ESERCIZIO A →
Modifichi il passo dell'articolo sul referendum contro il decreto Gelmini che parte da "Da giorni al" e arriva a "due leggi vergogna.", riscrivendolo con "tiepida" al posto di "freddina".

ARTICOLO →
+ + + +

Dunque: «Quando delle forze politiche ritengono che delle decisioni del governo ledono gli interessi del paese, esse si avvalgono di un altro strumento previsto dalla Costituzione che è il referendum». Evviva, cade dunque l’ultimo tabù democratico, se la riderà più tardi Arturo Parisi, promotore del quesito contro il Lodo Alfano, fieramente osteggiato da Veltroni: «sarebbe puro sadismo» ricordare che fin qui ha sostenuto che «i referendum si fanno solo se si ha già la vittoria in tasca». Il leader Pd anticipa l’obiezione: l’istituto «va usato con parsimonia, ma la scuola e l’università sono temi importantissimi e le misure volute dal governo lasceranno effetti seri sul sistema informativo». Di qui la decisione «di promuovere un referendum abrogativo» della parte più estesa possibile del decreto Gelmini e l’appello «al mondo politico e tutto il mondo della scuola affinché questo referendum non sia l’espressione di una iniziativa di un partito politico ma il più grande referendum partito dalla società civile».
Da giorni al Nazareno l’idea circolava. La prima entusiasta è stata Finocchiaro, poi uno alla volta tutti i ’big’ hanno detto sì. Ieri, dopo l’approvazione della Gelmini, una riunione del coordinamento ha sancito la posizione del partito (e infatti in Transatlantico, alla Camera, i cronisti hanno intercettato un’adesione freddina di Massimo D’Alema, che dell’organismo non fa parte). Fuori dal Pd adesioni fioccano, intorno al principale azionista del vecchio centrosinistra si ricompongono le forze sparpagliate della defunta Unione. E tutte insieme tendono una mano verso il mondo della scuola, che nel frattempo ha messo in piedi una colossale opposizione autonoma al governo. Per Massimo Donadi «l’Idv raddoppia: dalla settimana prossima staremo nelle piazze non solo contro il Lodo Alfano ma anche per la raccogliere le firme contro la legge Gelmini. Mandiamo a casa due leggi vergogna.
Possiamo sommergere questo paese con 4 milioni di firme», per Manuela Palermi del Pdci «sarà una passeggiata, vinceremo alla grande». Sì dai verdi e da Sinistra democratica, dal Prc scatta l’adesione del segretario Paolo Ferrero («Il governo è stato sordo alle proteste. Gli vanno sturate le orecchie») e del leader della minoranza Nichi Vendola («All’arroganza di chi ha voluto sbattere la porta in faccia allo straordinario e pacifico movimento» è «sacrosanto replicare»). Nelle scuole in movimento non tutti sono persuasi, in realtà. Michele Corsi, del coordinamento Retescuole di Milano, per esempio, è incerto: «Se ne potrà parlare, ma non prima di aver percorso ogni possibilità di mobilitazione.
Nel frattempo le forze dell’opposizione istituzionale possono adeguare le loro proposte. Quella del Pd è ancora tagliare alla scuola pubblica non 8 ma 6 miliardi?».

+ + + +

MATERIALE DELL'ESERCIZIO →

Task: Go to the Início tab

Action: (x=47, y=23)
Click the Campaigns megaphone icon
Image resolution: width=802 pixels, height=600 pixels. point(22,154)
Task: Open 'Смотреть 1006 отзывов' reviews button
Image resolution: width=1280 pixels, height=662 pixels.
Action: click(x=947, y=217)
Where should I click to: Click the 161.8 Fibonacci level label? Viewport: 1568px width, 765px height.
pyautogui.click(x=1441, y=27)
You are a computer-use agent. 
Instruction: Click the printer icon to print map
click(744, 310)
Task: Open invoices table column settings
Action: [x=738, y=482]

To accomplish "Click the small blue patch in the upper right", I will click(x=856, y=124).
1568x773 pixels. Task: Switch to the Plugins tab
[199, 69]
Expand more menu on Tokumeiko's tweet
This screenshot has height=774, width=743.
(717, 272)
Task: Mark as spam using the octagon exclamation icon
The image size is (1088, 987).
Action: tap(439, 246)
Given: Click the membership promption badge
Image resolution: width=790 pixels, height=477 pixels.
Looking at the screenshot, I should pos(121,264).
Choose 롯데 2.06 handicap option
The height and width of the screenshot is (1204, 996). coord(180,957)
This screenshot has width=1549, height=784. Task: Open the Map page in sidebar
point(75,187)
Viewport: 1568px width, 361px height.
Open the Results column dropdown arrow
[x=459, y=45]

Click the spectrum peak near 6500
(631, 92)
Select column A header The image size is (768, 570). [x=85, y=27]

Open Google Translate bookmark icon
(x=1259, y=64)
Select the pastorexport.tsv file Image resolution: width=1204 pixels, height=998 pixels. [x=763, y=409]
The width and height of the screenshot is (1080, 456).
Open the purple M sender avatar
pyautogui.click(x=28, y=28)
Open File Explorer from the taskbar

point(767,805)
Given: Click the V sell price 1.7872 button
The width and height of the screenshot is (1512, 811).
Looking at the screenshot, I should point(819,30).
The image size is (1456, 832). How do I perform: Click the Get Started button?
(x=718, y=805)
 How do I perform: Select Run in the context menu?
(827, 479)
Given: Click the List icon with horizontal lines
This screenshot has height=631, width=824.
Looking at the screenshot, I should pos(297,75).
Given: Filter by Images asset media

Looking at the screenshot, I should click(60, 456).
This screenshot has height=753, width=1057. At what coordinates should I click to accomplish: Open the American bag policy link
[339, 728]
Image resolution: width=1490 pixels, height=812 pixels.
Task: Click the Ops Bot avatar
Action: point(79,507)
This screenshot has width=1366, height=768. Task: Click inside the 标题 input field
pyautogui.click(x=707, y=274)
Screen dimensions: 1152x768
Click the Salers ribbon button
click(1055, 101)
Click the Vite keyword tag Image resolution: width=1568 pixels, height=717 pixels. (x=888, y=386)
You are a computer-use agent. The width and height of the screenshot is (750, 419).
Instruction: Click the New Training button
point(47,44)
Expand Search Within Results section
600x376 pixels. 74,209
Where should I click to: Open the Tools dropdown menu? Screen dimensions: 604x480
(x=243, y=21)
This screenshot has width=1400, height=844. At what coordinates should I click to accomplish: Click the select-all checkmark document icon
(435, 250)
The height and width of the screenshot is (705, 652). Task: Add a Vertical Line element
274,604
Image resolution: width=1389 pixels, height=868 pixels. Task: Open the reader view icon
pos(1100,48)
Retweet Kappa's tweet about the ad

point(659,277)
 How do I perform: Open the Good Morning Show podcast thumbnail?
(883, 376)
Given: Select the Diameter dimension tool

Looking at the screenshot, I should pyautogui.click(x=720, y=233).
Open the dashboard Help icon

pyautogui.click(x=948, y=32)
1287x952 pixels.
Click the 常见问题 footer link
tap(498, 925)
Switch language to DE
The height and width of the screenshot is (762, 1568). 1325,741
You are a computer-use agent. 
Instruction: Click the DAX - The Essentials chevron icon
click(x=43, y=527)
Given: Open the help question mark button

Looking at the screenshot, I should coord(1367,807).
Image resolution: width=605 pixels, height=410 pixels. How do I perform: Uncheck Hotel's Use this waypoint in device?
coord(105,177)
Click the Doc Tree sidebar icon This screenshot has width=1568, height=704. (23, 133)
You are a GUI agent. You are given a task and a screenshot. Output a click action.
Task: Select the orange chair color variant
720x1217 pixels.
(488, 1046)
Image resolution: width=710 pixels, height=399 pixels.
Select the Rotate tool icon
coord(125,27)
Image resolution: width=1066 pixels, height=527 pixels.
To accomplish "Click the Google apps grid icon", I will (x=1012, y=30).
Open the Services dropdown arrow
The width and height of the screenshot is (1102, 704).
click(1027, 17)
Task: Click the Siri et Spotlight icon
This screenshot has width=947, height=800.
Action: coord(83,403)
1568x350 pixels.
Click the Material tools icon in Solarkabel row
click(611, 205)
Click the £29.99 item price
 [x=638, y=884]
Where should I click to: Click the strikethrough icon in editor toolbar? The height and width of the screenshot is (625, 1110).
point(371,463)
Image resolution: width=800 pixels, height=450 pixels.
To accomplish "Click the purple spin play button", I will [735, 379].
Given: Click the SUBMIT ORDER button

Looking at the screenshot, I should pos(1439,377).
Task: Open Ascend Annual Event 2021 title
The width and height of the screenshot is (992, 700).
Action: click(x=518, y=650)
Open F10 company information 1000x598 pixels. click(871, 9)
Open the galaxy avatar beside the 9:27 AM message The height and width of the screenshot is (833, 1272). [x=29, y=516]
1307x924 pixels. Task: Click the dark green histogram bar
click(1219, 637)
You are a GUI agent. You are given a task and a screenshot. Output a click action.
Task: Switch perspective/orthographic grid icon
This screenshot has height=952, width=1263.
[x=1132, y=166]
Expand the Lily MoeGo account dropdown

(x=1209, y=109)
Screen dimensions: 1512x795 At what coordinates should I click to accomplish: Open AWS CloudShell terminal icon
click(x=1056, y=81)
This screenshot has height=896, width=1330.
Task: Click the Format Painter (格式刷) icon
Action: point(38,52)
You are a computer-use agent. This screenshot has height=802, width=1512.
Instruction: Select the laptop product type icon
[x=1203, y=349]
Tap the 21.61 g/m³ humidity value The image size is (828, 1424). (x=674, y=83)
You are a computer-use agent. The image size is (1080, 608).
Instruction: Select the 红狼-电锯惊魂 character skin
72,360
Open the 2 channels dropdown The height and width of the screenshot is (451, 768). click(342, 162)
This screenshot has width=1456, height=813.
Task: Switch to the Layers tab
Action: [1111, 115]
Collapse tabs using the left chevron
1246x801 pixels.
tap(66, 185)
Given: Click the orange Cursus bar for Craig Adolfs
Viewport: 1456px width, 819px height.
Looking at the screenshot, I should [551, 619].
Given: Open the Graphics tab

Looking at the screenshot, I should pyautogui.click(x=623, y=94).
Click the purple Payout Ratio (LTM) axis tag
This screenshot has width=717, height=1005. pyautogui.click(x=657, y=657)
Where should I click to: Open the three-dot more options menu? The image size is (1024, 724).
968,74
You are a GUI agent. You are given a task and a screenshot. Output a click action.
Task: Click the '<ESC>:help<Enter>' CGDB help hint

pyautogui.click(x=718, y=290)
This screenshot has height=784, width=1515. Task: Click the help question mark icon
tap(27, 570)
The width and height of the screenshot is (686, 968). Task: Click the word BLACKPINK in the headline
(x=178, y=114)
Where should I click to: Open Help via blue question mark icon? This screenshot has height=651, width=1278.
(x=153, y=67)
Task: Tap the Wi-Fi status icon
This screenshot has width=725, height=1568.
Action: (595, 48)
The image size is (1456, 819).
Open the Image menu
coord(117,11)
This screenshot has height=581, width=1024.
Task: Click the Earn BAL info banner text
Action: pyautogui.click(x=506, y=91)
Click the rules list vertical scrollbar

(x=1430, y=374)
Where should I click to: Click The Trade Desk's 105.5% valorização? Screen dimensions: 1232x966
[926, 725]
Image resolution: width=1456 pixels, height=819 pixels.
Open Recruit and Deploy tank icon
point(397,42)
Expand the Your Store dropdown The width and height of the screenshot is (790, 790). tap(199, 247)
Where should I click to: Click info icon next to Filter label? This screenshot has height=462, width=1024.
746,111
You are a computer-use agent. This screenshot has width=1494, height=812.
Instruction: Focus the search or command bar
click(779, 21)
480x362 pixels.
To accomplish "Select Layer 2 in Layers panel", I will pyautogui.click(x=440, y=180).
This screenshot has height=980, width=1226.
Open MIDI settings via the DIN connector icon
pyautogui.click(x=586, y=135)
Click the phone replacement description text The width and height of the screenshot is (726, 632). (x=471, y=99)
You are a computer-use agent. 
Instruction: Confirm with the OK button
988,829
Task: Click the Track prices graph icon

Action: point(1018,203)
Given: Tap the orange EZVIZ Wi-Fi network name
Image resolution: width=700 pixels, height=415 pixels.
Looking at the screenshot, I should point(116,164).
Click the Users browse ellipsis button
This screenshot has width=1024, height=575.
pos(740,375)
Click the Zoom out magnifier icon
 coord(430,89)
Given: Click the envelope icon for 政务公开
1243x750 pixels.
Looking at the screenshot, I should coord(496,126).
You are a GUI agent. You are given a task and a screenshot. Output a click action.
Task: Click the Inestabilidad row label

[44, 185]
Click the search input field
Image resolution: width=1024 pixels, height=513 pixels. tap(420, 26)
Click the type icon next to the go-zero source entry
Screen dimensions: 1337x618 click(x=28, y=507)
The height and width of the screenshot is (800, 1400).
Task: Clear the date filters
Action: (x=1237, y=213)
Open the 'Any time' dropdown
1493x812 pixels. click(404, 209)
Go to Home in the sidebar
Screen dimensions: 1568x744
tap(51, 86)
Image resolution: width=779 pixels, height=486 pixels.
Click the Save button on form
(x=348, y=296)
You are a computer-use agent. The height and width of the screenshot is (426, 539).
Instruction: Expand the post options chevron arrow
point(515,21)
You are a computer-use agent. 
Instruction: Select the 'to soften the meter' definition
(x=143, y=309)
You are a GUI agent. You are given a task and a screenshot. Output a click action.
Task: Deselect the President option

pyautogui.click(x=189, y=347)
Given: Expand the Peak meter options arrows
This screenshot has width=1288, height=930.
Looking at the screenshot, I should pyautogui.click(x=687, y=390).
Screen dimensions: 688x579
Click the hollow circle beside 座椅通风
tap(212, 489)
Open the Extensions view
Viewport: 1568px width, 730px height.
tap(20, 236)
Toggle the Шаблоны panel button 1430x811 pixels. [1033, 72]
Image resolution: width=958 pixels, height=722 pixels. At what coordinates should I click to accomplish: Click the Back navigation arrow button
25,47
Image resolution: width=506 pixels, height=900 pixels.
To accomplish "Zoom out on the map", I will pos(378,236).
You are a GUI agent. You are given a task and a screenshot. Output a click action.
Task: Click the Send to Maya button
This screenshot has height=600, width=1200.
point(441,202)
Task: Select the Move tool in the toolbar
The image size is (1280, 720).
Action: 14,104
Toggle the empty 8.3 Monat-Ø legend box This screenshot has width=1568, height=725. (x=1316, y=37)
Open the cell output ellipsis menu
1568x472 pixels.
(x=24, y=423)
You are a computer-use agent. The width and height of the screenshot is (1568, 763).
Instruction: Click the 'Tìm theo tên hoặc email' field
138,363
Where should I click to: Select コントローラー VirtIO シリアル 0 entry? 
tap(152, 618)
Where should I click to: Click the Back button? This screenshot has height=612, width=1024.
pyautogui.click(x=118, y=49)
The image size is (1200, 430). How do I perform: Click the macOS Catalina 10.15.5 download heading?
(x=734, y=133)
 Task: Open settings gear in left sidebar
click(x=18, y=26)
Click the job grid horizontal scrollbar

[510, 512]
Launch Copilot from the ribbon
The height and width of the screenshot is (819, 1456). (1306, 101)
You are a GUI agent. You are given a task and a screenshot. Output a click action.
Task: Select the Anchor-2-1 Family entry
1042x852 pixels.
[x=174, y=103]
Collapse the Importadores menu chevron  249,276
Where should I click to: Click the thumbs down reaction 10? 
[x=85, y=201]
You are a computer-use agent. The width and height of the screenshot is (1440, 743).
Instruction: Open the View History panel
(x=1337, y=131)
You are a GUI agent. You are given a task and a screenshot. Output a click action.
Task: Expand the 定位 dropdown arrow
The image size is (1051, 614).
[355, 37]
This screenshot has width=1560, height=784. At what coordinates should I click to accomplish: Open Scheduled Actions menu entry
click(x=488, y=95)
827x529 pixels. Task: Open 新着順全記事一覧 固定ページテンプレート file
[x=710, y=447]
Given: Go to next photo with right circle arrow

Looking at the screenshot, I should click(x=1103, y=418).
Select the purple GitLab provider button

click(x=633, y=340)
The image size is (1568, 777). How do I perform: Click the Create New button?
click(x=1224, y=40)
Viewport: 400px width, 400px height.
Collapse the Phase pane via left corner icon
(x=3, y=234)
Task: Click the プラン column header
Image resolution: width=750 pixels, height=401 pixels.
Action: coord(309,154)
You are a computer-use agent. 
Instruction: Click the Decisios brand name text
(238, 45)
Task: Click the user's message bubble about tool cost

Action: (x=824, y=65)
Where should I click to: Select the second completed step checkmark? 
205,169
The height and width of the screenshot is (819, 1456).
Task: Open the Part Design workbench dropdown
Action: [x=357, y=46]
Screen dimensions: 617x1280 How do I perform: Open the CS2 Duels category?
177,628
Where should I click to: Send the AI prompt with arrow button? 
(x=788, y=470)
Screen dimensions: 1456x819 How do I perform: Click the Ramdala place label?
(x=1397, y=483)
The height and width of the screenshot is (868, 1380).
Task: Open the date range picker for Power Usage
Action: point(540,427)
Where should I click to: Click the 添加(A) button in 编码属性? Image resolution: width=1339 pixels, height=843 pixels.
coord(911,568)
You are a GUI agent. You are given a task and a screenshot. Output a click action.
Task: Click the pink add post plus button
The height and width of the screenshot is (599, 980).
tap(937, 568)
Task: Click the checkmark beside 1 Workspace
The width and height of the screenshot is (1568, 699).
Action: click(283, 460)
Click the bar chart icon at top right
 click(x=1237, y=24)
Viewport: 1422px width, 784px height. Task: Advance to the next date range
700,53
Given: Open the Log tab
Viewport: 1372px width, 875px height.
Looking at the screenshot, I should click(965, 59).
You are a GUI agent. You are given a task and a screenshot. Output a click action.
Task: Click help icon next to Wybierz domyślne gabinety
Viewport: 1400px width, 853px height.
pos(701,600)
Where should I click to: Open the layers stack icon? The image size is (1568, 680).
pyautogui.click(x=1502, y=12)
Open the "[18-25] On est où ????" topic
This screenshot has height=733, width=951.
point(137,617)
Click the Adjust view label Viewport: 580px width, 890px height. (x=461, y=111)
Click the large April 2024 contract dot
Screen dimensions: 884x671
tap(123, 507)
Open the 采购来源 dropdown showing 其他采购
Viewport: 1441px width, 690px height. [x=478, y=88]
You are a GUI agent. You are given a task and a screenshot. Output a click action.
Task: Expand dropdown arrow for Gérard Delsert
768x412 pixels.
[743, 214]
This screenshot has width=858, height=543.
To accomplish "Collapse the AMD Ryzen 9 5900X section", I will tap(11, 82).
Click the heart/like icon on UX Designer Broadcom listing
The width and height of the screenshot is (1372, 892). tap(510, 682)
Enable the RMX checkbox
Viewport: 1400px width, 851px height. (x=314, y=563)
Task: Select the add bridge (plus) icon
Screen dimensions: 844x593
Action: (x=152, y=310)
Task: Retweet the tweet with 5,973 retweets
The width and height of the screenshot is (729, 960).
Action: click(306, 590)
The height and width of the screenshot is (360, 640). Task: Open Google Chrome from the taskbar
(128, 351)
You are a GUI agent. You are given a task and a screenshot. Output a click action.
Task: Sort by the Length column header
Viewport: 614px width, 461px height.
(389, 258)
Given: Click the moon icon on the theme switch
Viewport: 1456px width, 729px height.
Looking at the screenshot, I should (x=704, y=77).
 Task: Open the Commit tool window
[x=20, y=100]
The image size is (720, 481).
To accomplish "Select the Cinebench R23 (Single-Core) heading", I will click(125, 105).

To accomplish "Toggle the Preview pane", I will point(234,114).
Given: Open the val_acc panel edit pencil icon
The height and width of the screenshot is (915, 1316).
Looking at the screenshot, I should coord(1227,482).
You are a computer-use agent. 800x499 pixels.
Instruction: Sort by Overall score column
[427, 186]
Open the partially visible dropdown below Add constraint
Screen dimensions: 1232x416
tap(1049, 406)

+ + + +

ESERCIZIO B →
Trascriva parola per parola le righe dei record a partire da quella che contiene "You are a computer-use agent. The image" fino a quella che contiene "should pyautogui.click(x=623, y=94).", entrambe incluse.

RISPOSTA SCRITTA A →
Da giorni al Nazareno l’idea circolava. La prima entusiasta è stata Finocchiaro, poi uno alla volta tutti i ’big’ hanno detto sì. Ieri, dopo l’approvazione della Gelmini, una riunione del coordinamento ha sancito la posizione del partito (e infatti in Transatlantico, alla Camera, i cronisti hanno intercettato un’adesione tiepida di Massimo D’Alema, che dell’organismo non fa parte). Fuori dal Pd adesioni fioccano, intorno al principale azionista del vecchio centrosinistra si ricompongono le forze sparpagliate della defunta Unione. E tutte insieme tendono una mano verso il mondo della scuola, che nel frattempo ha messo in piedi una colossale opposizione autonoma al governo. Per Massimo Donadi «l’Idv raddoppia: dalla settimana prossima staremo nelle piazze non solo contro il Lodo Alfano ma anche per la raccogliere le firme contro la legge Gelmini. Mandiamo a casa due leggi vergogna.

RISPOSTA SCRITTA B →
You are a computer-use agent. The image size is (1080, 608).
Instruction: Select the 红狼-电锯惊魂 character skin
72,360
Open the 2 channels dropdown The height and width of the screenshot is (451, 768). click(342, 162)
This screenshot has width=1456, height=813.
Task: Switch to the Layers tab
Action: [1111, 115]
Collapse tabs using the left chevron
1246x801 pixels.
tap(66, 185)
Given: Click the orange Cursus bar for Craig Adolfs
Viewport: 1456px width, 819px height.
Looking at the screenshot, I should [551, 619].
Given: Open the Graphics tab

Looking at the screenshot, I should pyautogui.click(x=623, y=94).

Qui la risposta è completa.